2.4 Stuttering behaviour

LF’s stuttering was characterized by simple rhythmic syllable and word repetitions without visible struggle (see below). Repetition behaviour was evident on almost every word and on the majority of syllables (7l%SS). Repetitions could occur on any part of speech and sometimes crossed word boundaries, e.g., "Than—than—than-than—kyou—kyou-kyou" for “thank you”. Number of repetitions was typically 2 or 3, but ranged up to 10. The pattern was evident on automatized sequences, singing, and mouthing sentences. She denied difficulty with any particular sound. She denied substituting easier words. Although sometimes frustrated by it, she was not particularly anxious about her speech. A transcript of a speech sample (32 seconds) is shown below:
In—In the su—su-um—um-mer I li-li-like to go-go-go to ba—ba-base—ball-ball ga—ga—games. Um to-to—night-night we’re go-go—go—go—going t0—to see—see the—the—the-the—the Ex—Ex—Expo—po— pos play-play a ba—ba—ba-baseball-ball—ball ga—ga—ga—game again—gain—gainst...I for—for—get- get—get the te—te-te—team, San—San-San Fran-Fran—Fran—cis-is—is—co-co.

2.5 Treatment history

Traditional fluency enhancing techniques associated with slowing down rate of speech and relaxing muscles were impossible for LF to learn. Attempts at simple exercises to inhale, exhale, and prolong a vowel, for example, were unsuccessful due to an obvious apraxia. Also unsuccessful was the use of a pacing board as a compensatory strategy. LF never exhibited any sense of control over her stuttering, either in a structured therapy exercise or the easiest of real life situations. Ultimately, LF was referred to a psychiatrist, a recommendation that had been made throughout the course of her rehabilitation and that LF was now ready to accept. The goal was to help her adjust to her stroke sequelae and to explore the issues in her past that had been thought by some to be the root of her dysfluency. 502 Theory, research and therapy in fluency disorders

2.6 Ten year follow-up

Contact was made with LF ten years after her stroke, about eight years after the completion of all forms of rehab therapies. LF was married and was busy raising her 23 month old son. She had continued her counselling until giving birth. She was closely followed by haematology for the blood disorder that had been thought to be the cause of her stroke. She remained on high doses of Coumadin, Aspirin, and an analgesic for constant pain in her right arm. The reading, writing, and memory behaviours persisted, more or less to the same degree. The stuttering persisted, but was somewhat less frequent. The pattern remained. She now admitted to having difficulty with certain sounds (plosives) and would substitute words if she anticipated difficulty. LF reported that she continues to be made fun of or questioned about her speech about twice weekly.

  1. Case #2 — TN
TN, a 42 year old owner of a catering business, was referred by the neurologist because of a recent onset of stuttering. Neurological exam and CT scan were normal. TN reported having begun to stutter significantly over the course of a week. He denied any history of stuttering prior to this and there was no stuttering in the family.

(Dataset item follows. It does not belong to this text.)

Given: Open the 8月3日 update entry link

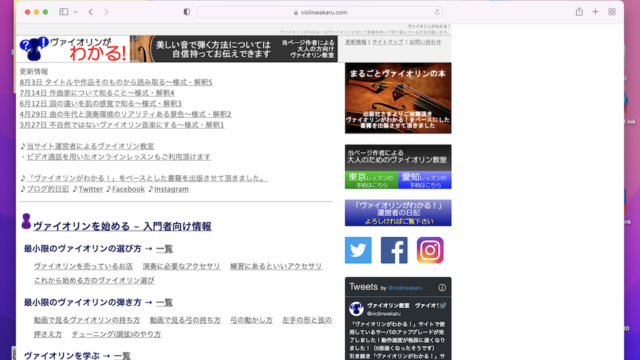Looking at the screenshot, I should [116, 82].
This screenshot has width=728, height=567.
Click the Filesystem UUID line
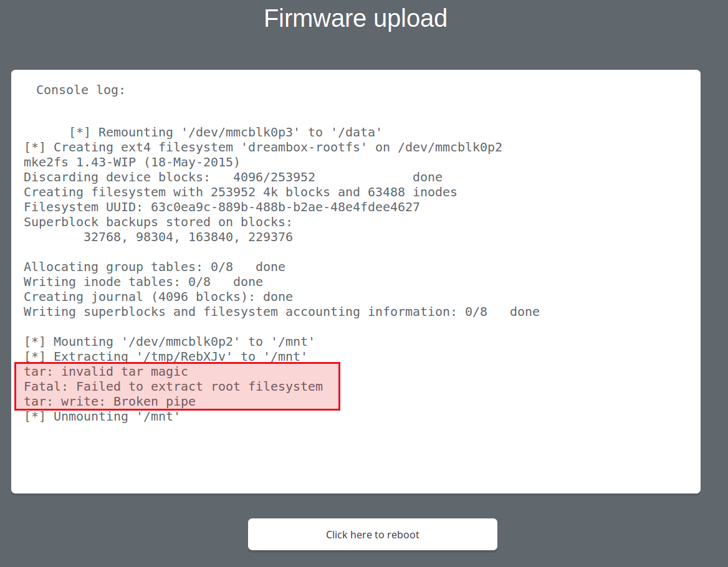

He felt that his stuttering and other physical complaints of skin rashes, heart burn, patches of his beard falling out, and irritable bowel were the result of stress and the hectic pace of his catering business. The various doctors he had seen had come to the same conclusion. At the time of the evaluation he was averaging about 3-4 hours sleep a night and working 7 days a week. He had been prescribed antidepressant and anti—reflux medications.

3.1 Stuttering behaviour

Stuttering was characterized by frequent part-word and whole—word repetitions and silent laryngeal blocks accompanied by secondary features involving head turning to the left, eye closing, and hand movements. Moments of stuttering lasted several seconds. He complained of neck pain and occipital headaches. Avoidance behaviour was noted in the form of word substitutions, spelling, or writing with his finger. He reportedly avoided some speaking situations. He noted his speech to be worse in the morning and easier in the evening when he was more tired and tended to stutter less. Although annoyed by it, he did not seem particularly concerned about the stuttering and continued to run his business, speaking with his clients as usual.

3.2 Treatment history

TN was seen for individual sessions to teach fluency enhancing skills and for counselling regarding slowing the pace of his lifestyle. He was seen initially once a week, later decreasing in frequency, over the course of a few months. He was motivated and worked hard on practice exercises and on making lifestyle changes. There was noticeable improvement in TN’s speech at each successive session. Despite the severity, with secondary characteristics and some avoidance behaviour, it was readily apparent that his problem was reversible.

3.3 One year follow-up

TN was seen 18 months after the onset of his stuttering and almost a year after his last regular therapy session. Speech was fluent, save for one self—corrected moment of stuttering, and natural sounding throughout the session. He reported normally fluent, spontaneous speech most of the time, but with some mild stuttering during his busiest periods at work. Although he maintained an incredibly hectic pace, he continued to practice fluency techniques and coping with stress strategies as needed. Besides the improvement in his fluency, his other physical complaints had all subsided except for his irritable bowel syndrome. He attributed his reversal of stuttering to a combination of fluency techniques (slowing down and not forcing out the words) and coping with stress strategies. 

  1. Discussion
A comparison of the two cases can be summarized in Table 1.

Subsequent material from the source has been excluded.